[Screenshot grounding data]
^^^^
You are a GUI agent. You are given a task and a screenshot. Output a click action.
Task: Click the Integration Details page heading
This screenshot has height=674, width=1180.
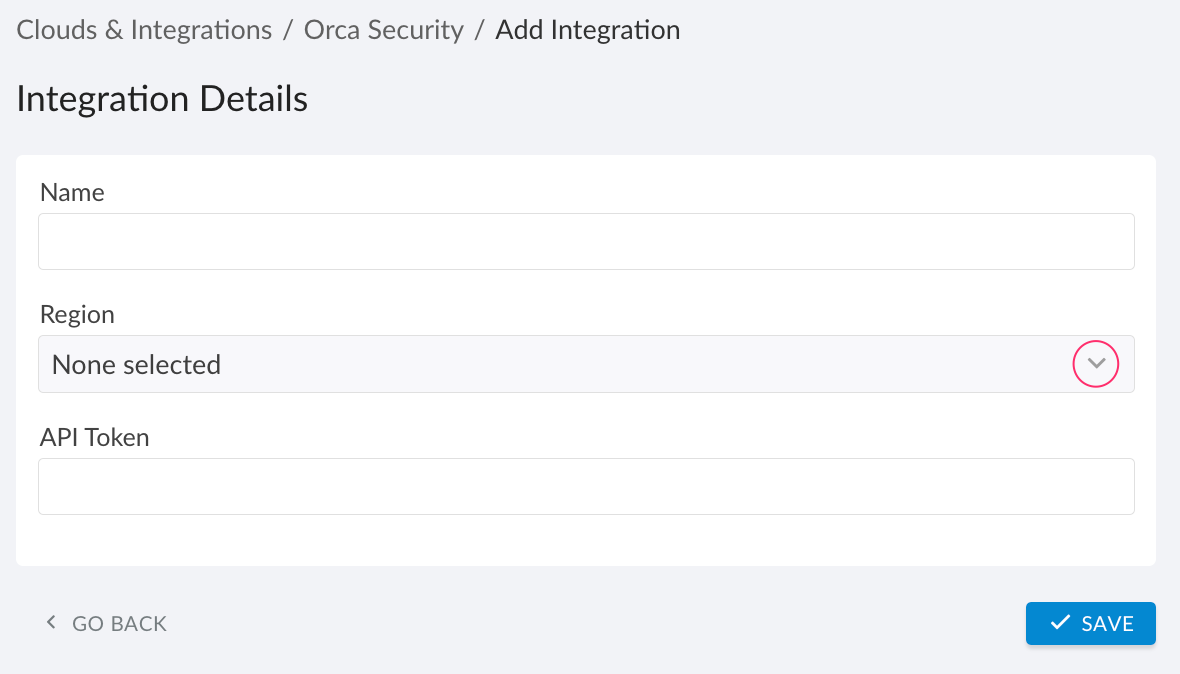pos(161,98)
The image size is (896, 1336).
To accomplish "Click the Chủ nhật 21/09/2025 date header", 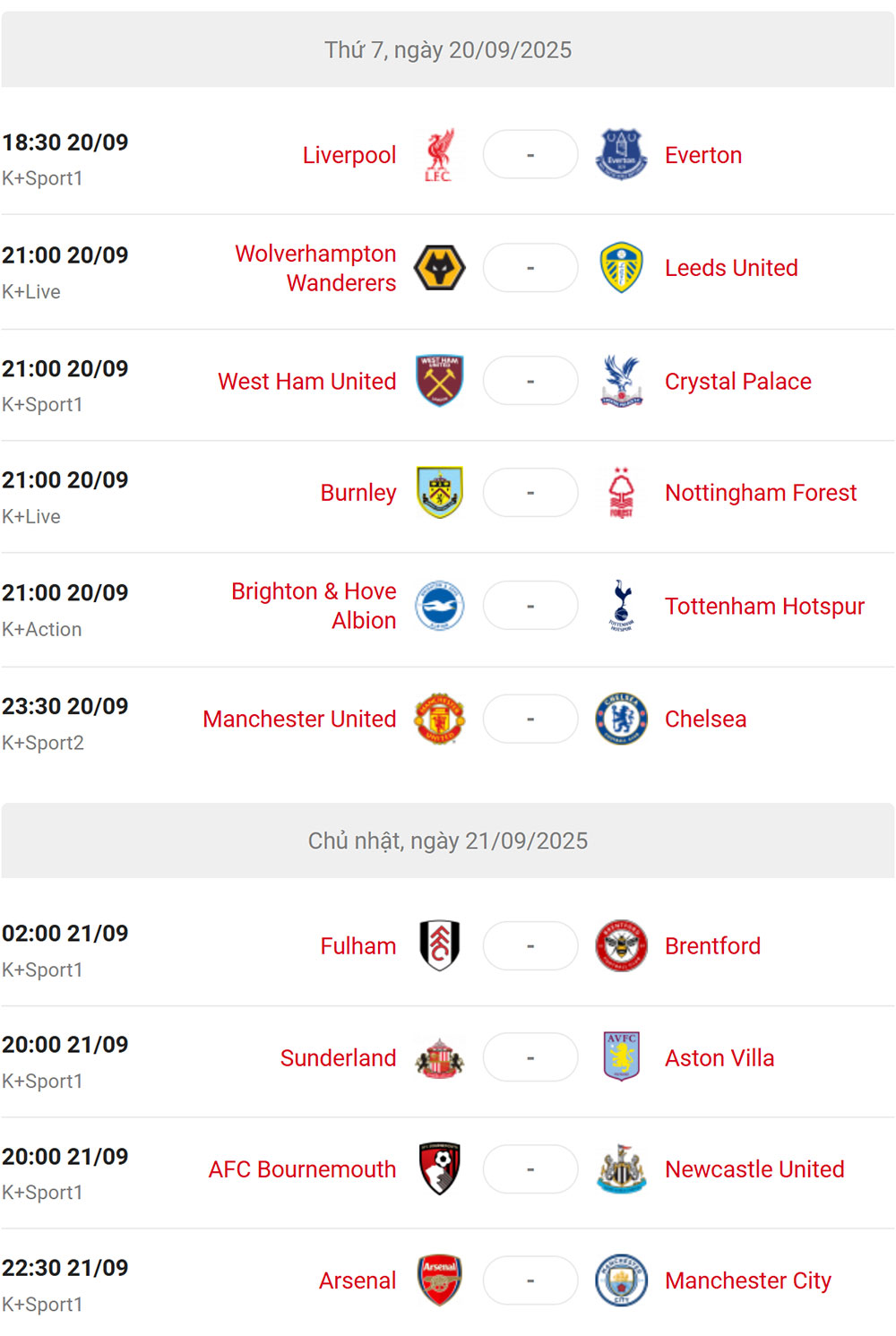I will point(448,840).
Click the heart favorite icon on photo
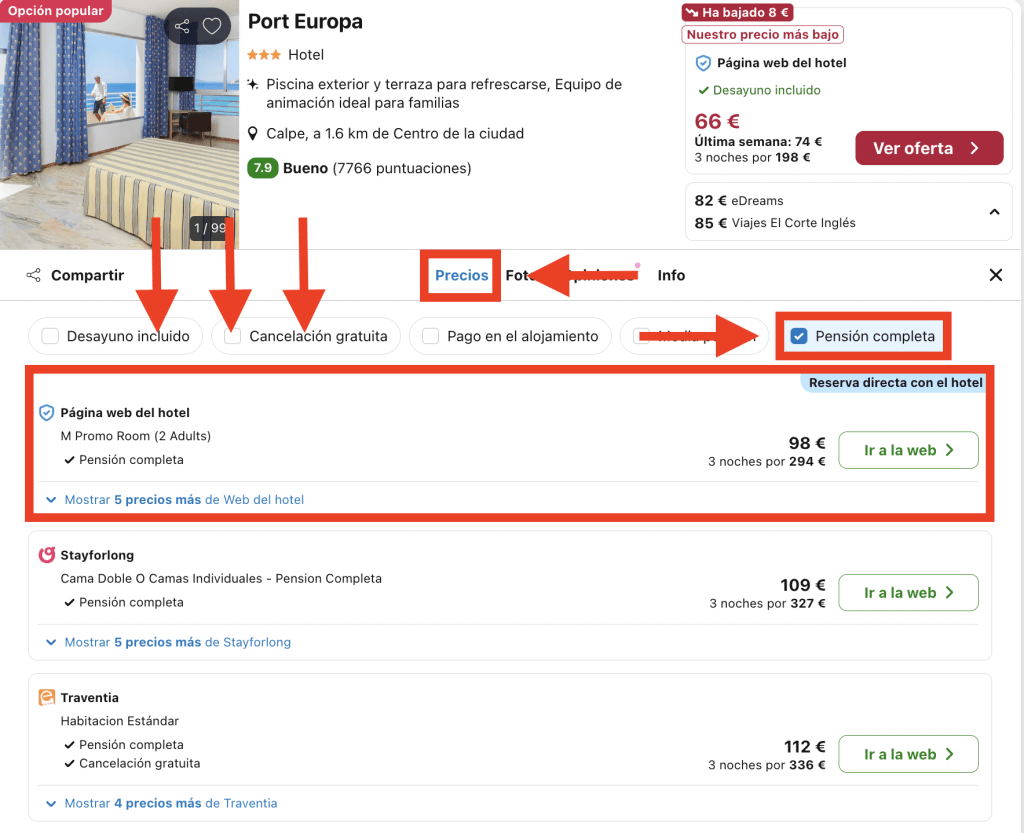This screenshot has width=1024, height=833. [212, 27]
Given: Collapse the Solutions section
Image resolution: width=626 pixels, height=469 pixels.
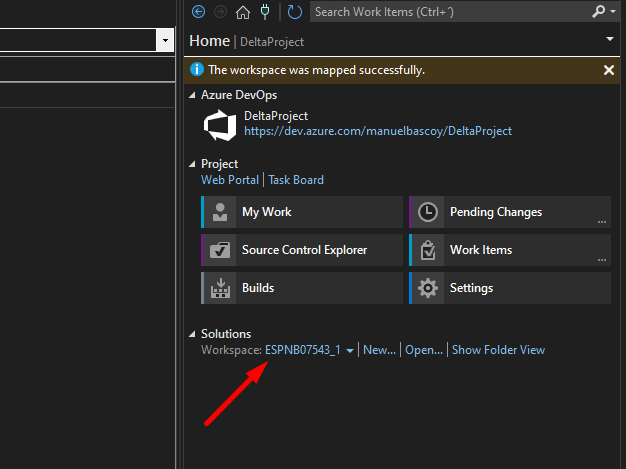Looking at the screenshot, I should tap(193, 334).
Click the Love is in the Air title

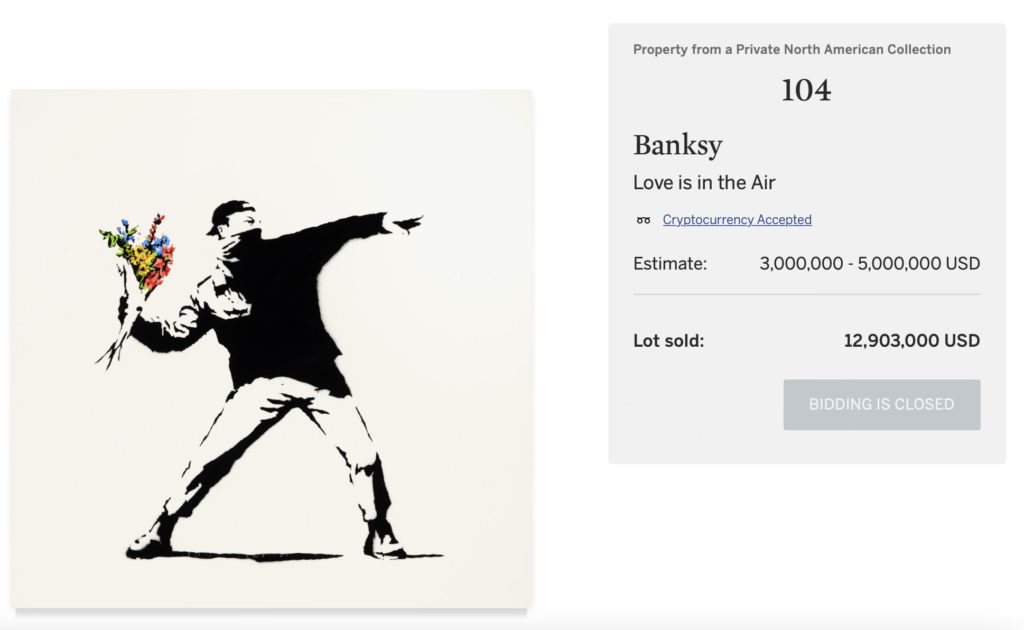704,182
^^^^
▶ EXERCISE
Please output, exactly and with no pictures, only the lines from the one containing "Click the heart favorite icon on photo" through the final line of the records above.

▶ SOLUTION FOR THIS EXERCISE
Click the heart favorite icon on photo
This screenshot has width=1024, height=833. [212, 27]
Given: Collapse the Solutions section
Image resolution: width=626 pixels, height=469 pixels.
Looking at the screenshot, I should tap(193, 334).
Click the Love is in the Air title

704,182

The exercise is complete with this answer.